La sequenza sismica del Molise, confrontata con le principali sequenze sismiche avvenute lungo la catena appenninica negli ultimi venticinque anni (Colfiorito 1997, L’Aquila 2009, Amatrice-Norcia 2016-2017), mostra delle significative differenze. In primo luogo, in Molise le profondità ipocentrali sono tipiche della crosta intermedia con ipocentri mediamente intorno a 15 km. Le suddette sequenze appenniniche sono invece caratterizzate da profondità ipocentrali che sono in prevalenza tra 5 e 15 km. Il meccanismo di faglia in questo caso è trascorrente, mentre lungo la catena appenninica prevalgono faglie dirette, cioè con movimento di allontanamento tra i due lembi adiacenti. Gli studi più recenti hanno rivelato che lungo la catena appenninica i fluidi (CO2), provenienti dalle parti più profonde della crosta, sono intrappolati nella parte superiore della crosta e rivestono un ruolo fondamentale nel generare la sismicità più superficiale.

Nel caso della sequenza del Molise si hanno evidenze solo di fluidi profondi intrappolati nel basamento della piattaforma Apula ad una profondità di circa 20 km. Queste conclusioni derivano dall’analisi delle fasi riflesse osservate sui sismogrammi degli aftershocks (Figura 3). Si pensa che questi fluidi siano espressione di zone di debolezza della crosta profonda e che, insieme alla deformazione tettonica, possano aver favorito l’innesco della sequenza sismica. I due eventi principali infatti, sono stati localizzati ad alte profondità in corrispondenza di queste zone caratteristiche e testimoniano un diretto coinvolgimento tra fluidi profondi e sismogenesi.

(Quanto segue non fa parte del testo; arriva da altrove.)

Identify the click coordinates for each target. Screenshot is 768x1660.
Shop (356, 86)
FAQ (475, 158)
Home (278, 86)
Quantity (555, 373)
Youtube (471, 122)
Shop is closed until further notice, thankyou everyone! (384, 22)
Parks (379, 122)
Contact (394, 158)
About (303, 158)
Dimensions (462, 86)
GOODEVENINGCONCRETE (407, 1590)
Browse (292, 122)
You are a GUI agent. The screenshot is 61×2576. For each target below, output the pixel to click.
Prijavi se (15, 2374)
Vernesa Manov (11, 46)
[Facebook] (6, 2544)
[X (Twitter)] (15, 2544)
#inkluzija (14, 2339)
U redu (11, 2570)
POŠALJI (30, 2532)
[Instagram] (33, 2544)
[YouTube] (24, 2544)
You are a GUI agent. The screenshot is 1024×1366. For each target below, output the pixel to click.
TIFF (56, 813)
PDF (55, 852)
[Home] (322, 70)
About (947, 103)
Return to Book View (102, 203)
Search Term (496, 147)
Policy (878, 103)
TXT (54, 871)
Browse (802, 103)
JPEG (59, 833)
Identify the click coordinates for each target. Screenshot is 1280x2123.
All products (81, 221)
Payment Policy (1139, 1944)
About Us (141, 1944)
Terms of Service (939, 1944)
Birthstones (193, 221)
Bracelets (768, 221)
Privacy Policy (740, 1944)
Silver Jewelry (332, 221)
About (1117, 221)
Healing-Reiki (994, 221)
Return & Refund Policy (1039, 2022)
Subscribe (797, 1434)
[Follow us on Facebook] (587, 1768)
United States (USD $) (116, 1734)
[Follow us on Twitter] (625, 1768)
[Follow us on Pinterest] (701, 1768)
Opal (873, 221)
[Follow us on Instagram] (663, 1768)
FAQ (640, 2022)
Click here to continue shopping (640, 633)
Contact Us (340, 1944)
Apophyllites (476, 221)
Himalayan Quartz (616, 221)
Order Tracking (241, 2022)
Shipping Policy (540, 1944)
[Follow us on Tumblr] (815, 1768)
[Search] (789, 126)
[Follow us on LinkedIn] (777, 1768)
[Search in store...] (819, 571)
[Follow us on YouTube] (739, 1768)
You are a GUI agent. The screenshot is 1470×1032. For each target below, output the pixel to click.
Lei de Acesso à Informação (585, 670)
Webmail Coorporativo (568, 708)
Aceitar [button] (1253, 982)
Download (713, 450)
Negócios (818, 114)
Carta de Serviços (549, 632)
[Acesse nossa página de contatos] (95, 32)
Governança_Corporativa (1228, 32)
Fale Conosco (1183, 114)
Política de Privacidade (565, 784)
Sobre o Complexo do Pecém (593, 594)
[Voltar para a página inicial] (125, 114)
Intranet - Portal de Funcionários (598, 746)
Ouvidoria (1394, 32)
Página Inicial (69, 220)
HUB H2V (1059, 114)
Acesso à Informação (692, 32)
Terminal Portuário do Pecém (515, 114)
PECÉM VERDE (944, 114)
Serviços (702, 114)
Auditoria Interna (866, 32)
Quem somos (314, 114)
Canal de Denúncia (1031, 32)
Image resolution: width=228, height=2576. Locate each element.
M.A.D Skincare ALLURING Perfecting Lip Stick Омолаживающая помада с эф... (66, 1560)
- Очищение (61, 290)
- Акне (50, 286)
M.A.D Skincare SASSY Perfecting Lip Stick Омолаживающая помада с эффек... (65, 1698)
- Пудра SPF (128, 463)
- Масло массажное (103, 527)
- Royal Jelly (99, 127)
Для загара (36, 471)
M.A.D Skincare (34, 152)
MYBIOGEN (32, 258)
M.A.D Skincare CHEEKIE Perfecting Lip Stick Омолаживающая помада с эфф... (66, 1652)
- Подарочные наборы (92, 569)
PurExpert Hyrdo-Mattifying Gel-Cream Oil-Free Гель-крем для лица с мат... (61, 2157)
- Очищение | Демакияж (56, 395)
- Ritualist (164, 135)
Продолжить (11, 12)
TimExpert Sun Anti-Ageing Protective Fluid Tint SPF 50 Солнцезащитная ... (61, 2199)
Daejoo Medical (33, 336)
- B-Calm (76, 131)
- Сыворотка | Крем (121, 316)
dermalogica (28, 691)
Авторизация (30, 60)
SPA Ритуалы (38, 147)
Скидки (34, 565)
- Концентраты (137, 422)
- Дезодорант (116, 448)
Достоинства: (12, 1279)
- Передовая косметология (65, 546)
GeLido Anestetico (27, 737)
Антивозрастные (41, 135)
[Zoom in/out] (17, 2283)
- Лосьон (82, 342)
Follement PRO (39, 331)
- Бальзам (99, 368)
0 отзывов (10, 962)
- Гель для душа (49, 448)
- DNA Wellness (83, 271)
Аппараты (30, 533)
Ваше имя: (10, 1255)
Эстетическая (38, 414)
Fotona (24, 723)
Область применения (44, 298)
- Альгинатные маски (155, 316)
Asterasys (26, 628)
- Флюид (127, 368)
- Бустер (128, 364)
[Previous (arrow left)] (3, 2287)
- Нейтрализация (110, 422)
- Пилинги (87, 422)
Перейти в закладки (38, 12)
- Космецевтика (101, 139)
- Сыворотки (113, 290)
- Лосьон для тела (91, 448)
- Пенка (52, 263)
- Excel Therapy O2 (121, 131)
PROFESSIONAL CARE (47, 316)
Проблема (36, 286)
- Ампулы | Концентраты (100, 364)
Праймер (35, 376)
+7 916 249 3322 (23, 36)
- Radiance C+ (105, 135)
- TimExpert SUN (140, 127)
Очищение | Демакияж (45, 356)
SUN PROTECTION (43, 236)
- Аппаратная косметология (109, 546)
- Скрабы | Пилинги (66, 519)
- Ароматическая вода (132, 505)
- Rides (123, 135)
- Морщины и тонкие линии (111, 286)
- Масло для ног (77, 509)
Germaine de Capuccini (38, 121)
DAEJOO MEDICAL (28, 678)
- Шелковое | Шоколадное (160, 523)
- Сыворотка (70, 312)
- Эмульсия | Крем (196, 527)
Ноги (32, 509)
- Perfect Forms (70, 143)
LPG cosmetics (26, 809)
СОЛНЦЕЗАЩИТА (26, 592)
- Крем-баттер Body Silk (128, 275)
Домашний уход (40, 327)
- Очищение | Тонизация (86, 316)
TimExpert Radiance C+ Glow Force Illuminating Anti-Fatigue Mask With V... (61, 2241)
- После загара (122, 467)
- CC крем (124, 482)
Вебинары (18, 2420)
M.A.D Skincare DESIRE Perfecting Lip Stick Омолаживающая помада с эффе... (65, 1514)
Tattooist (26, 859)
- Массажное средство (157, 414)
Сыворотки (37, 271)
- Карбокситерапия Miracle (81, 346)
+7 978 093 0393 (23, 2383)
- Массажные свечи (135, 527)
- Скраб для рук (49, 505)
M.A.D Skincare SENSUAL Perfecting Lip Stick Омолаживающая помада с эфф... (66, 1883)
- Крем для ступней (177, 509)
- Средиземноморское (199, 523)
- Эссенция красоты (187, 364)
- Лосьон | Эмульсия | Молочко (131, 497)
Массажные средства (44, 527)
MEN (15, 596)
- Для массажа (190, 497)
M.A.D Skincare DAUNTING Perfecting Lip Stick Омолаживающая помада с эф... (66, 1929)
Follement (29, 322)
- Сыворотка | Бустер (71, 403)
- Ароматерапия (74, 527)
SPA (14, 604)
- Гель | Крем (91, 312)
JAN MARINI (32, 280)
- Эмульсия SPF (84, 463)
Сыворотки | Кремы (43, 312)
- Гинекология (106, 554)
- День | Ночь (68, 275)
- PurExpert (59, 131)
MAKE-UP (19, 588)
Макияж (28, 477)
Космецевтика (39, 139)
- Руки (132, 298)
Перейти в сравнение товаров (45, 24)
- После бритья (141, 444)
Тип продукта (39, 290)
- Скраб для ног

A cura di Pasquale De Gori, Diana Latorre, Claudio Chiarabba (INGV – Osservatorio Nazionale Terremoti)
[1]Questi sono i valori di magnitudo riportati sul sito terremoti.ingv.it, calcolati utilizzando i dati delle poche stazioni digitali operative nel 2002 in Italia e nel bacino del Mediterraneo, principalmente quelle appartenenti alla Rete MedNet. In quegli anni infatti era appena iniziata l’installazione di strumentazione digitale e le stazioni disponibili per il calcolo della magnitudo ML erano ancora molto poche.
Bibliografia
Chiarabba C., De Gori P., Chiaraluce L., Bordoni P., Cattaneo M., De Martin M., Frepoli A., Michelini A., Monachesi A., Moretti M., Augliera P., D’Alema E., Frapiccini M., , Gassi A., Marzorati S., Di Bartolomeo P., Gentile S., Govoni A., Lovisa L., Romanelli M., Ferretti G., Pasta M., Spallarossa D., Zunino E. (2005); Mainshocks and aftershocks of the 2002 Molise seismic sequence, southern Italy; Journal of Seismology, 9, 487–494. https://doi.org/10.1007/s10950-005-0633-9
Latorre D., De Gori P., Chiarabba C., Amato A., Virieux J., Monfret T. (2008); Three-dimensional kinematic depth migration of converted waves: application to the 2002 Molise aftershock sequence (southern Italy); Geophysical Prospecting, 56, 587-600, https://doi.org/10.1111/j.1365-2478.2008.00711.x.
Chiarabba, C., P. De Gori, D. Latorre, and A. Amato (2014), Crustal structure in the area of the 2002 Molise earthquake: Clues for the evolution of the southern Apennines, Tectonics, 33, 741–755, doi:10.1002/2013TC003406.